Harcourt and her friend, Larry Brown, are patrolling the town's streets looking for jobs. "I want to work," says Brown. "There just ain't nothing here."
Oh, sure, they still hold the annual King Biscuit Blues Festival — it drew about 85,000 fans three weeks ago — and that livens things up. But for the rest of the year, Helena is a dying town.
Even the blues culture is in trouble. Almost all of the town's clubs are closed.
It wasn't too many years ago that Helena had two main streets — Walnut for black businesses and, one block over, Cherry for white merchants.
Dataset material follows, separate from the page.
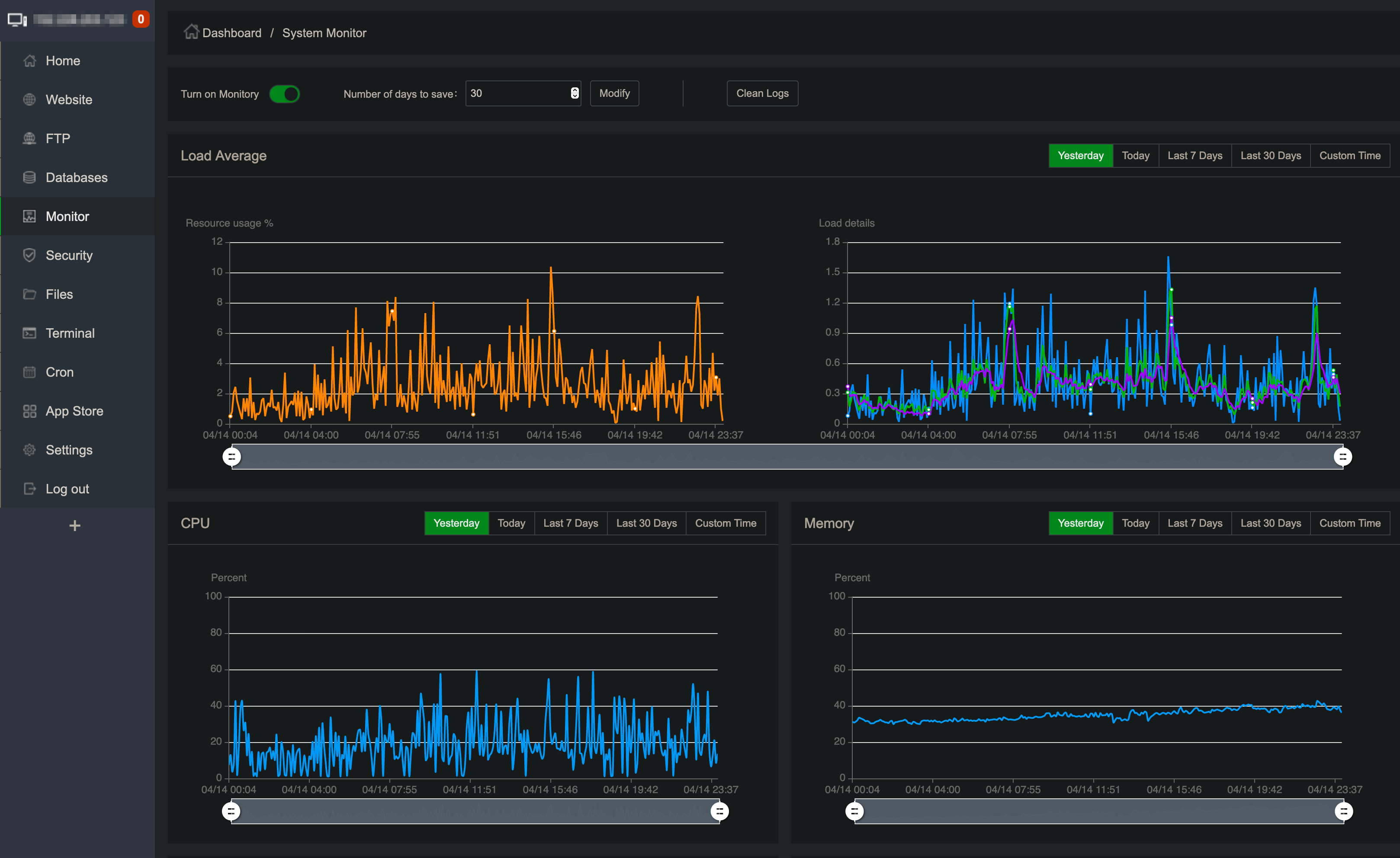1400x858 pixels.
Task: Click the days-to-save number stepper arrows
Action: tap(575, 93)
Each thoroughfare had theaters and restaurants, and all thrived.
Helena, which claims to be the cradle of Delta blues, even garnered a little fame. It's where the "King Biscuit Time" broadcasts from the town's KFFA-AM (1360) radio station. The 60-year-old blues show has Internet popularity far beyond the station's tiny 1,000-watt reach.
"This was a great trading town, it's where everybody came to shop," says Pat McVey, who is relaxing at a Cherry Street storefront. The building used to be McVey's livelihood, a delicatessen. Now it's his home.
The buildings on Cherry Street are mostly empty, such as Bell's Fine Dining, which still sports in its dust-caked windows seven blue ribbons for excellent cuisine.
On Walnut Street, almost all of the buildings have been torn down. One of the few remaining is Cora Bullock's cafe. "What we want to know is, where's the business gone to?" Bullock says. "We had a few industries here. They left. Rubber plants, seed plants, garment factories, lumber. All gone."
Bullock's friend, Isaac Mills, recalls: "In 1979, I worked for Mohawk Rubber Co. It was some of the highest paying jobs around. But the factory closed. I worked there too long, didn't want to believe the writing on the wall."
A half-century ago, Helena's end began with the building of a bridge across the Mississippi. The town's thriving port business ran aground as trucks edged out ferryboats. Merchants suffered, too, losing the monopoly of Helena's dominance of 120 miles of unbridged river.
At the Delta Cultural Center, civic booster Howard Newsome proudly notes that "the Delta today is rice, cotton, honeybees, fish farms and soybeans." But when asked what happened to Helena, he just shrugs.
As poverty washed up on Helena's riverfront, the poor became poorer. Carl Billis worked on local farms in the 1960s. The farmers, now mechanized, are still making money, but not the black farmhands. "I rode tractors, came home and people couldn't tell who I was the dust was so thick. Now the white farmers have air-conditioned tractors covered in glass. They don't need the black man to drive the tractors anymore."
McVey opines that a Wal-Mart "killed many of the stores. Buildings and businesses started changing hands and dying. All of the money now heads for the casinos in Mississippi."
At the east end of the bridge sits one of the gambling palaces, an oasis of neon and cash in sharp contrast to Helena's wrecked downtown only a mile away.
McVey's deli died. He couldn't compete with the cheap prices at the casino. Now he waits tables at one of the gaming emporiums.